We have resource allocations from Compute Canada for most of their supercomputers. To request access, create an account on their website and follow these instructions. Jimmy's CCRI is ssi-230-01
.
-
The use of your institutional username as your CC username is encouraged.
-
Once you have submitted your application, you will receive your confirmation email. Don't forget to click on the confirmation link indicated in the email.
There are three main clusters, graham, cedar, and beluga, all of which you can login to with your CC credentials: ssh [email protected]
.
CC Documentation provides all details. From Resources
on the left hand side you can check available computing resources in each cluster. The rest of the document will be based on cedar, which I have the most experience with, though other clusters are also very similar in terms of how to use them.

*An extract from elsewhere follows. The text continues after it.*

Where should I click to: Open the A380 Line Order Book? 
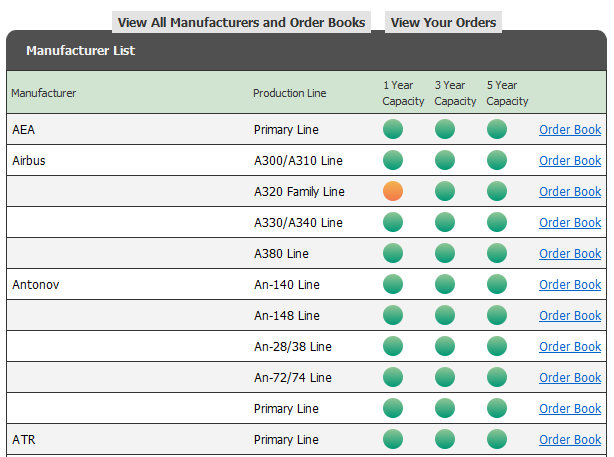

Each cluster has a few login nodes and a large number of computing nodes. When you ssh into cedar.computecanada.ca
, you will login to one of its login nodes (e.g., cedar1 or cedar5). Login nodes are only for running lightweight jobs (no more than 10 CPU-minutes and 4G RAM). Heavy jobs need to be submitted through SLURM (see next section).
You can go to other nodes in the cluster by direct ssh. For example, if you are in cedar1 and wish to go to cedar5, simpy run ssh cedar5
. When you have a job running on a computing node (e.g., cdr1024), you can also ssh cdr1024
and check things there, such as process status and local log files.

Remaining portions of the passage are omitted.